In Hamburg gibt es sowohl öffentliche als auch private Kliniken und Zentren, die Unterstützung anbieten. Zu den bekanntesten Einrichtungen gehören:
- „CuraMed“: Eine Privatklinik für Notfallmedizin, die sich auf verschiedene Bereiche der psychosomatischen Medizin spezialisiert hat. Die Behandlung von Alkohol- und Drogenabhängigkeit ist eines der gefragtesten Angebote der Klinik. Die Fachkräfte verfolgen einen ganzheitlichen Ansatz und helfen auch bei psychischen und seelischen Störungen, die oft die Ursache für Abhängigkeiten sind. Ziel ist es, nicht nur die Abhängigkeit zu überwinden, sondern auch Rückfälle zu verhindern.
- „Schön Klinik“: Diese Klinik bietet umfassende Unterstützung für Patienten mit Abhängigkeiten. Manche Patienten besuchen regelmäßig die Spezialisten, andere bleiben für die gesamte Therapiedauer in der Klinik, die oft mehrere Monate dauert. Die Klinik verfügt über eine Entzugsstation, führt physiologische und psychopathologische Untersuchungen sowie Labordiagnostik durch und erstellt darauf aufbauend einen individuellen Therapieplan.
- „Nord-Ochsenzoll“: Ein psychiatrisches und psychotherapeutisches Zentrum, das besonders bei Prominenten beliebt ist. Die Einrichtung garantiert absolute Anonymität, sodass sich die Patienten sicher fühlen können. Hier arbeiten erfahrene Ärzte wie Suchtmediziner und Psychotherapeuten, und es wird modernstes Equipment eingesetzt. Der hervorragende Service und die Möglichkeit, Kontakt zu Angehörigen zu halten, machen den Aufenthalt angenehm.

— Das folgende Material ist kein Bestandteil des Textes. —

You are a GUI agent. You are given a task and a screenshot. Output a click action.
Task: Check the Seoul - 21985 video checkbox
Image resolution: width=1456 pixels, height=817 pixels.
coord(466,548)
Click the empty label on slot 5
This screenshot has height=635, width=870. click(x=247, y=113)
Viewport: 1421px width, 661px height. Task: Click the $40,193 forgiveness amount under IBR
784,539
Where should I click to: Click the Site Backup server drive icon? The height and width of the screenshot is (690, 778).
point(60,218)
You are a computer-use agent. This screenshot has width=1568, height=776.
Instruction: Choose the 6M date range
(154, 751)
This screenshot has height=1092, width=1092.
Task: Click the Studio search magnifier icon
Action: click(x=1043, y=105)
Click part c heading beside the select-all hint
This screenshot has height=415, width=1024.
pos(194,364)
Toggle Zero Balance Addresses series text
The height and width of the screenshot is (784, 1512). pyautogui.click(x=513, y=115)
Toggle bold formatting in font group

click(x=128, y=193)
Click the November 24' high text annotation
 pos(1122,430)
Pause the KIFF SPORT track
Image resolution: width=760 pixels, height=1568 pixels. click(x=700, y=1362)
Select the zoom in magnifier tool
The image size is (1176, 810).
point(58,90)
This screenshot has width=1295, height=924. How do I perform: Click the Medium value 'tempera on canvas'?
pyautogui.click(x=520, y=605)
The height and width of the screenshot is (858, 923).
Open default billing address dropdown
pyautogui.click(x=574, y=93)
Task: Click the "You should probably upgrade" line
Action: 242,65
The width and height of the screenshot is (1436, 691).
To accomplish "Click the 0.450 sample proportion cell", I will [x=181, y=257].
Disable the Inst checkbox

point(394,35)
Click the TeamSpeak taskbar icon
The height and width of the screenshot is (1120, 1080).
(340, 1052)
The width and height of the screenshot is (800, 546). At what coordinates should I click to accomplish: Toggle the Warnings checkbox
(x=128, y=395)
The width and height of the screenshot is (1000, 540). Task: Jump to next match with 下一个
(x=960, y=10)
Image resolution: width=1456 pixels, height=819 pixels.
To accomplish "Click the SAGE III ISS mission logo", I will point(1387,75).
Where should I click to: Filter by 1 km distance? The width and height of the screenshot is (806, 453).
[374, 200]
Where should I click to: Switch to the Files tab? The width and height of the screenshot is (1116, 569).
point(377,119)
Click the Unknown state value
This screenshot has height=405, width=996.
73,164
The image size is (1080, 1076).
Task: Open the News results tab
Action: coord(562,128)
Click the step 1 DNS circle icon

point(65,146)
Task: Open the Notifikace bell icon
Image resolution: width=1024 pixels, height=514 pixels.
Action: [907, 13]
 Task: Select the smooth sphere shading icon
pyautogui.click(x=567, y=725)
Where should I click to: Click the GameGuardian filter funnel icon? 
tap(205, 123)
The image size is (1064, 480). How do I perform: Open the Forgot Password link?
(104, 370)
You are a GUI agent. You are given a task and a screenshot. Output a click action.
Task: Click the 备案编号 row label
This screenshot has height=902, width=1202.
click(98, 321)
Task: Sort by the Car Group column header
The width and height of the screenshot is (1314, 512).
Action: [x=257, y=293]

Psychologen und Psychotherapeuten, die Hilfe anbieten

In einigen Fällen reicht es aus, einen Psychologen oder Psychotherapeuten aufzusuchen – insbesondere bei leichten Formen der Abhängigkeit. In Hamburg bieten unter anderem folgende Experten Unterstützung an:
- Carla Lärke: Eine erfahrene Psychologin, die moderne Methoden in ihrer Arbeit einsetzt. Sie steht stets auf der Seite ihrer Patienten und unterstützt sie dabei, ihre Probleme zu bewältigen.
- Manuela Rothe: Expertin für psychosomatische Medizin und Psychotherapie. Sie bietet Sitzungen sowohl vor Ort als auch online an und ist eine verlässliche Unterstützung in schwierigen Zeiten.
Ulrich Weber: Er wendet verschiedene Therapiemethoden an, darunter kognitive Verhaltenstherapie, Gesprächspsychotherapie und Hypnotherapie. Weber baut vertrauensvolle Beziehungen zu seinen Patienten auf und entwickelt individuelle Therapiepläne. Zusätzlich zu Einzelsitzungen organisiert er auch Gruppentherapien.